En la contienda por la alcaldía de Chihuahua rumbo al 2027, el criterio del equipo de la oposición interna ha resultado sumamente conveniente. Hace apenas unos meses, las encuestas de casas reconocidas eran su bandera principal: las más presumidas en redes sociales, las más difundidas en boletines y la prueba irrefutable con la que su aspirante ostentaba el primer lugar de las preferencias. Sin embargo, las mediciones más recientes han cambiado drásticamente el panorama al confirmar a Santiago de la Peña Grajeda como el puntero indiscutible de la contienda interna panista:
1. Gobernarte (agosto de 2026): Posiciona a Santiago de la Peña a la cabeza con el 30.4%, superando a César Jáuregui (25.1%) y a María Angélica Granados (22.3%).

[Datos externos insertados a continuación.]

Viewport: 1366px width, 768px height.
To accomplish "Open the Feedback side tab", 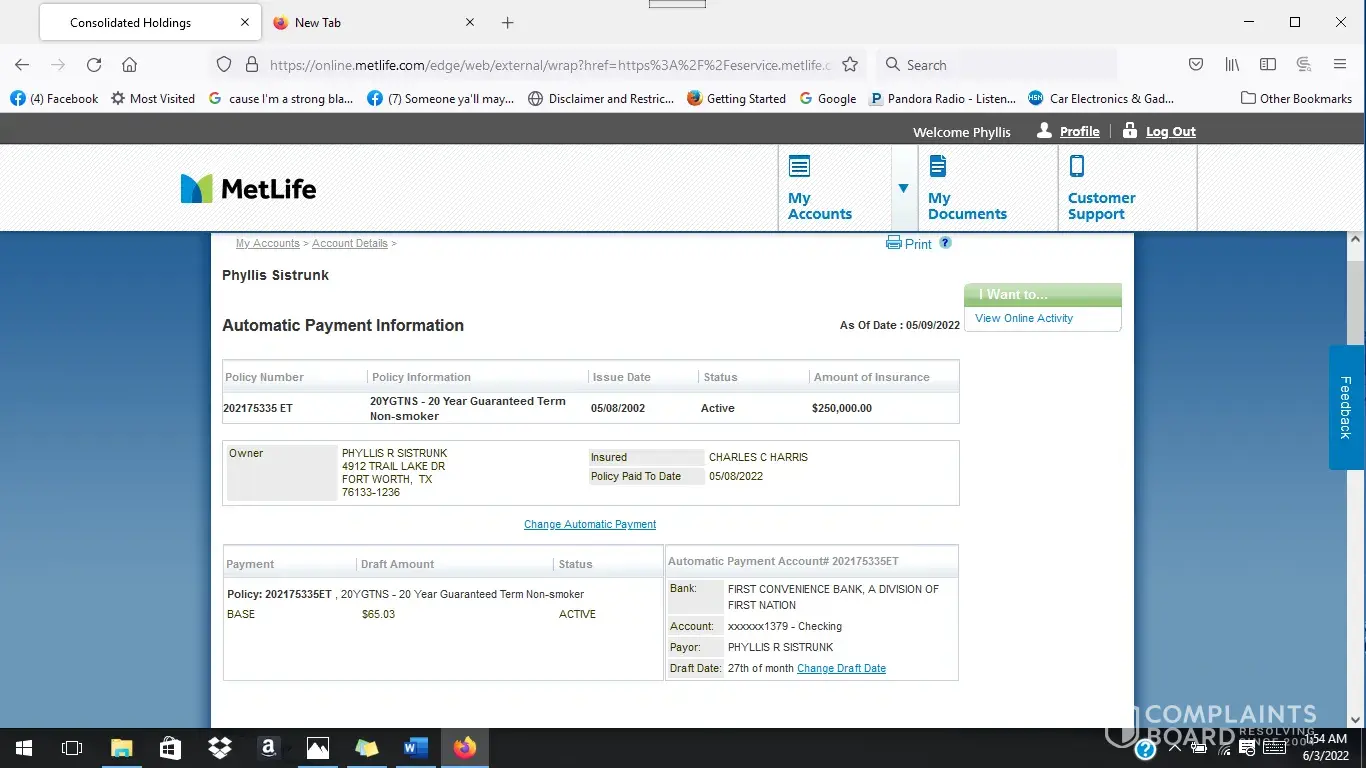I will coord(1346,407).
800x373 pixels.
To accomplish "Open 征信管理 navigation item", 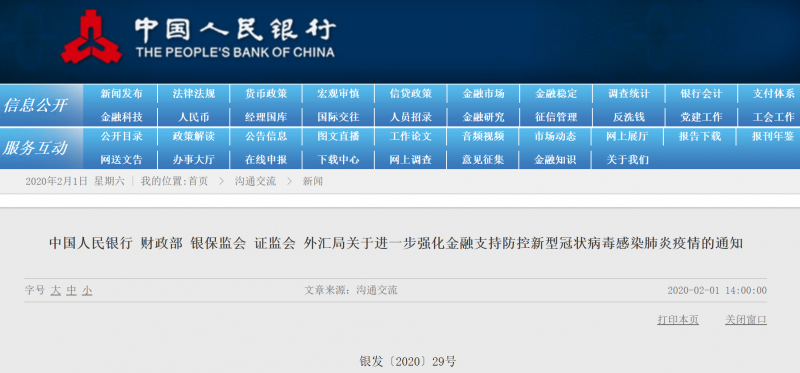I will (x=556, y=117).
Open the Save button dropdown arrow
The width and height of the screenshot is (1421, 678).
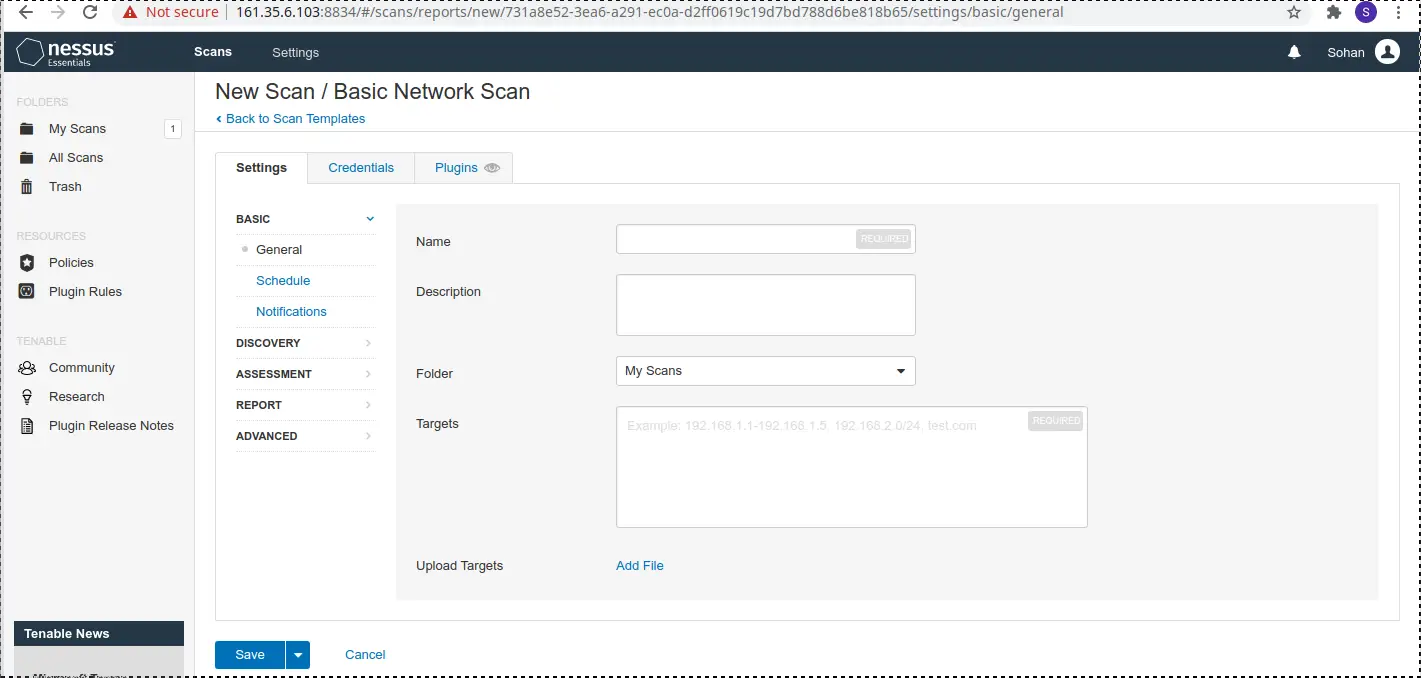pos(298,655)
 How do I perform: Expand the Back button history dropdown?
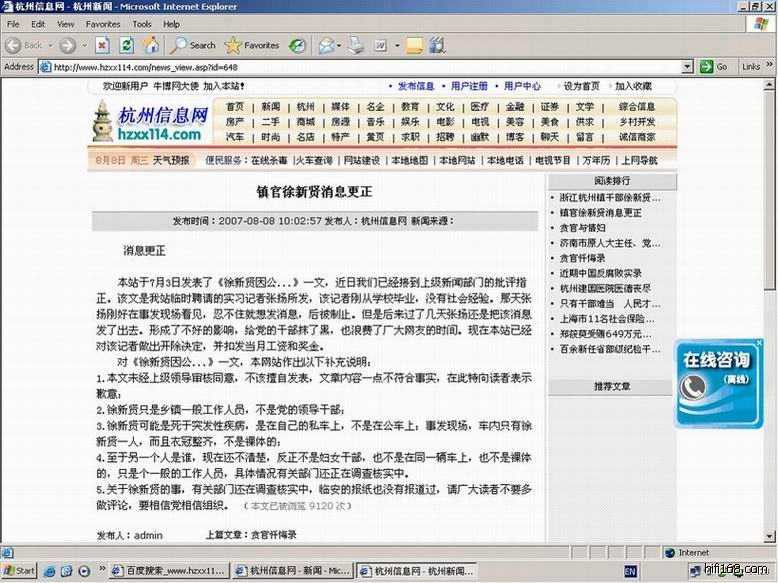(x=51, y=45)
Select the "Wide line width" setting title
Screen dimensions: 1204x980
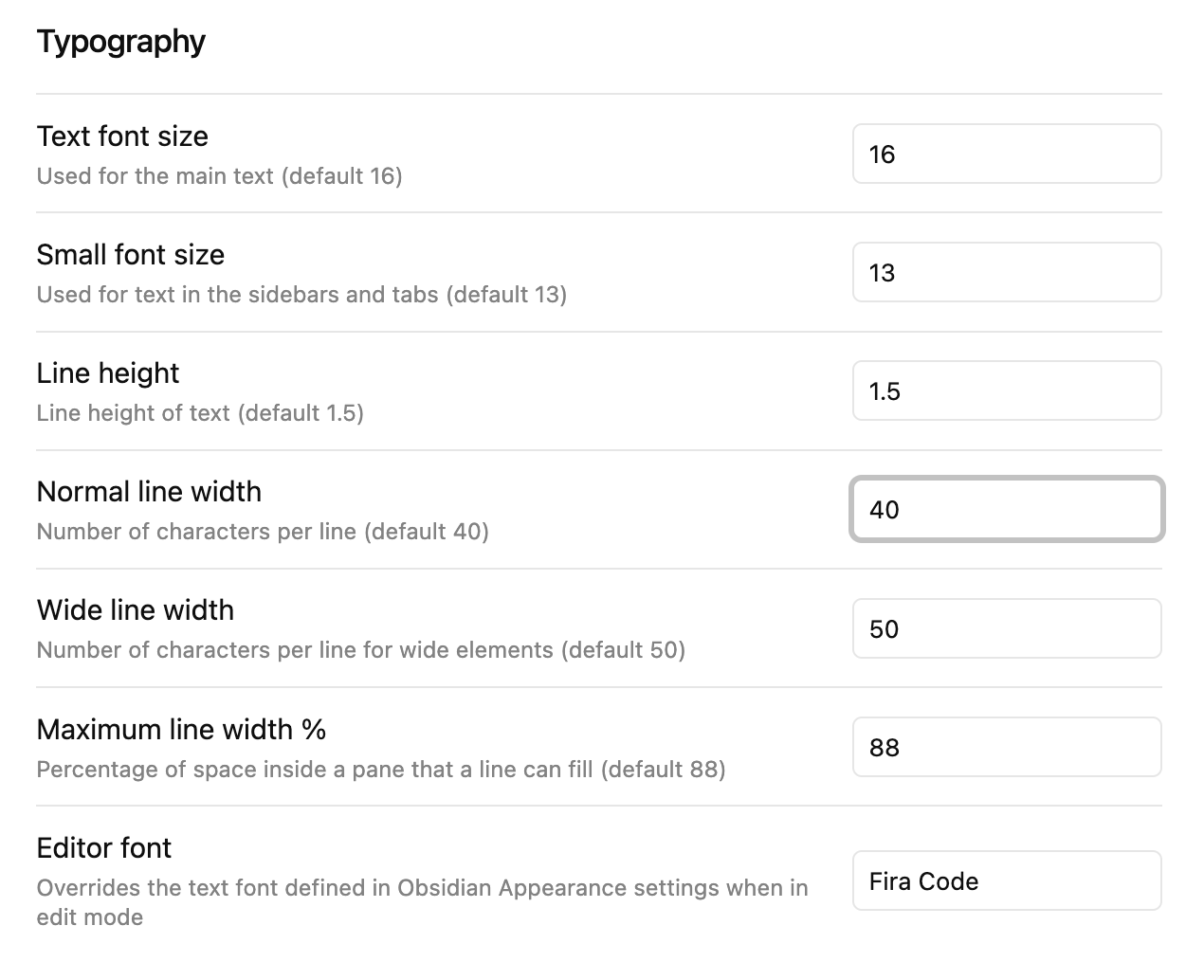tap(136, 610)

2. Massive Caller (7 de agosto de 2026): Coloca a Santiago de la Peña en primer lugar con el 24.2% de las simpatías, por encima de César Jáuregui (20.1%), "Manque" Granados (18.3%) y Rafa Loera (16.7%).

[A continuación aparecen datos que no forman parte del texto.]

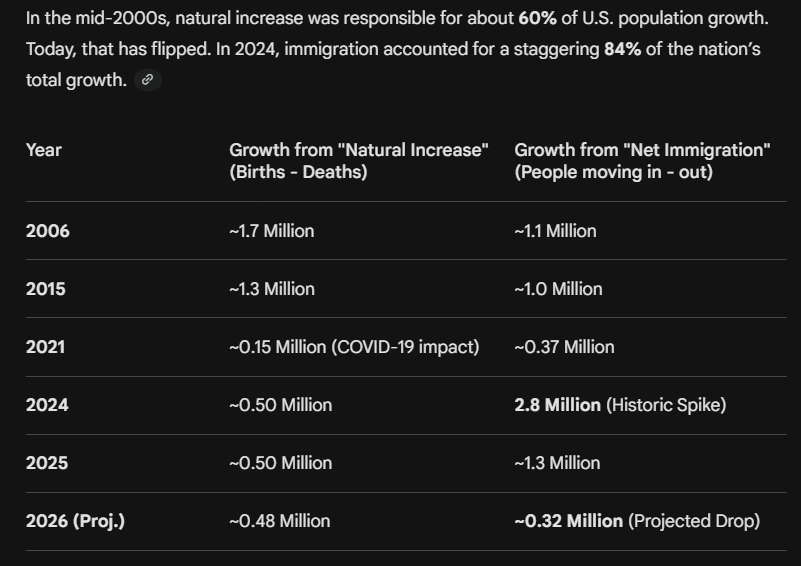
Task: Click the ~0.15 Million (COVID-19 impact) cell
Action: click(x=354, y=347)
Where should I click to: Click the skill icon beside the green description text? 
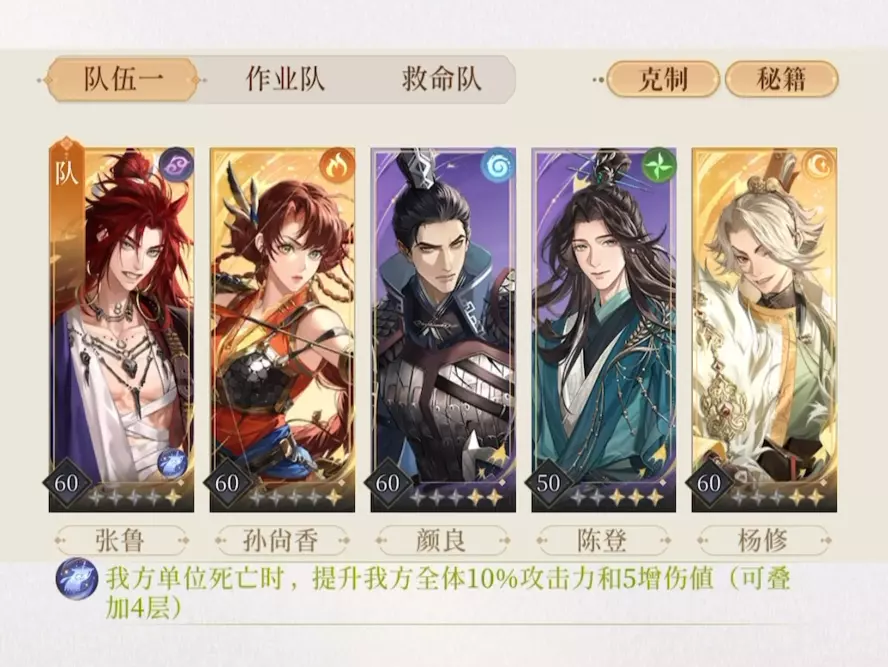pyautogui.click(x=76, y=579)
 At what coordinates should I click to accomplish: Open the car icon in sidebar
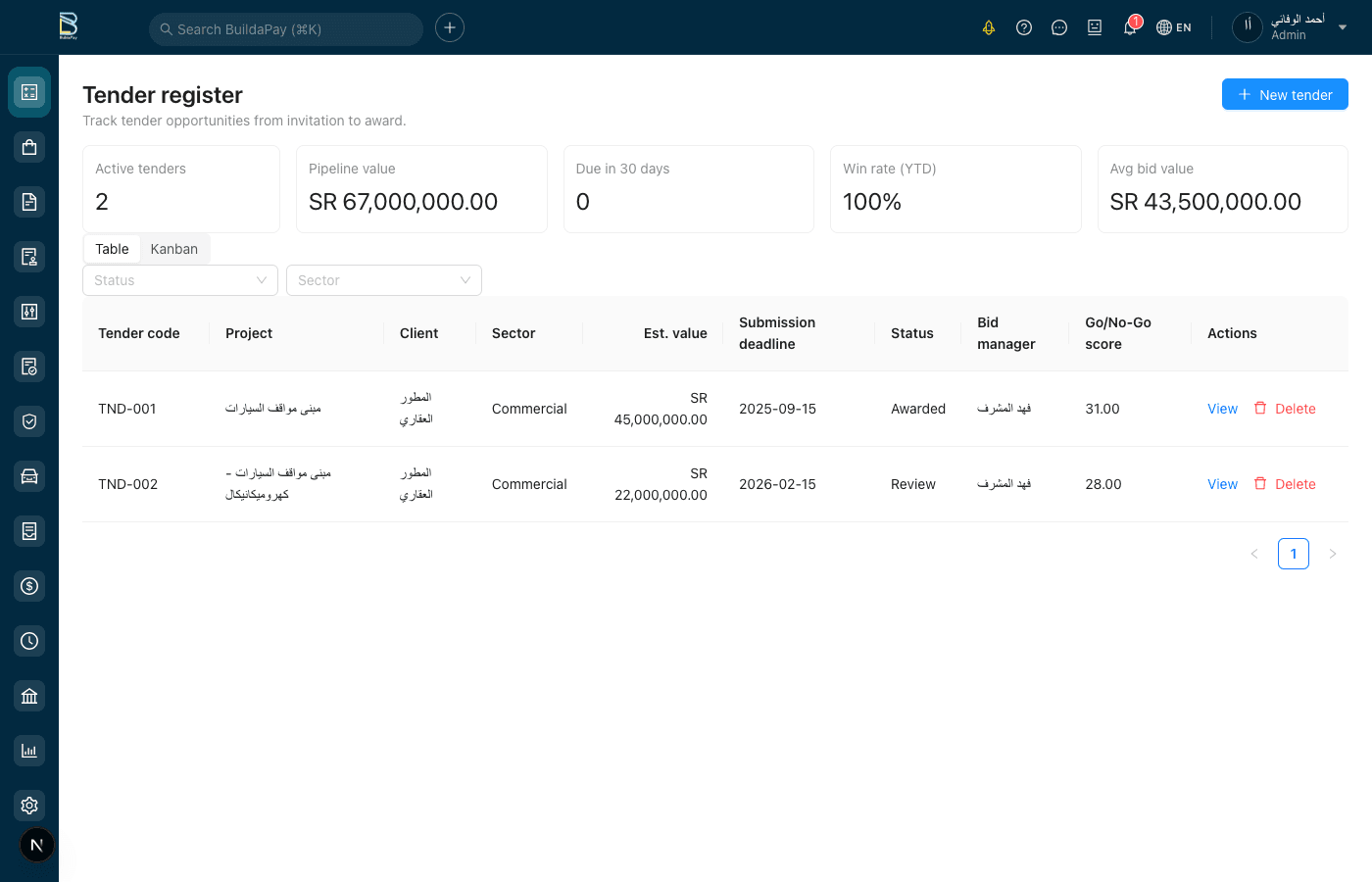pos(29,476)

3. Statistical Research Corporation - SRC (13 de julio de 2026): Reafirma esta tendencia ubicando a Santiago de la Peña en la cima con el 25.1%, seguido de "Manque" Granados (21.0%), César Jáuregui (19.2%), Rafael Loera (8.2%) y Alfredo Chávez (6.8%), además de un 8.6% para "Otro(a)" y 11.1% que "No sabe" (estudio realizado mediante 1,000 llamadas telefónicas, con un margen de error de ±3.1% y 95% de nivel de confianza). Ante esta constante realidad en distintas casas encuestadoras, la estrategia de quienes cayeron en las preferencias dio un giro drástico de 180 grados: los mismos estudios que antes calificaban de impecables e imparciales hoy son blanco de sus más fieros ataques bajo la desgastada narrativa de que "quien paga, manda" o que simplemente "ya no sirven". Resulta tan contradictorio como evidente que la validez del termómetro electoral dependa únicamente de quién aparece en la cima; cuando las mediciones los favorecían eran palabra sagrada, pero ahora que Santiago de la Peña se consolida como el puntero indiscutible en los distintos estudios de opinión, el equipo del antiguo puntero opta por descalificar las mismas herramientas que ellos mismos promovieron.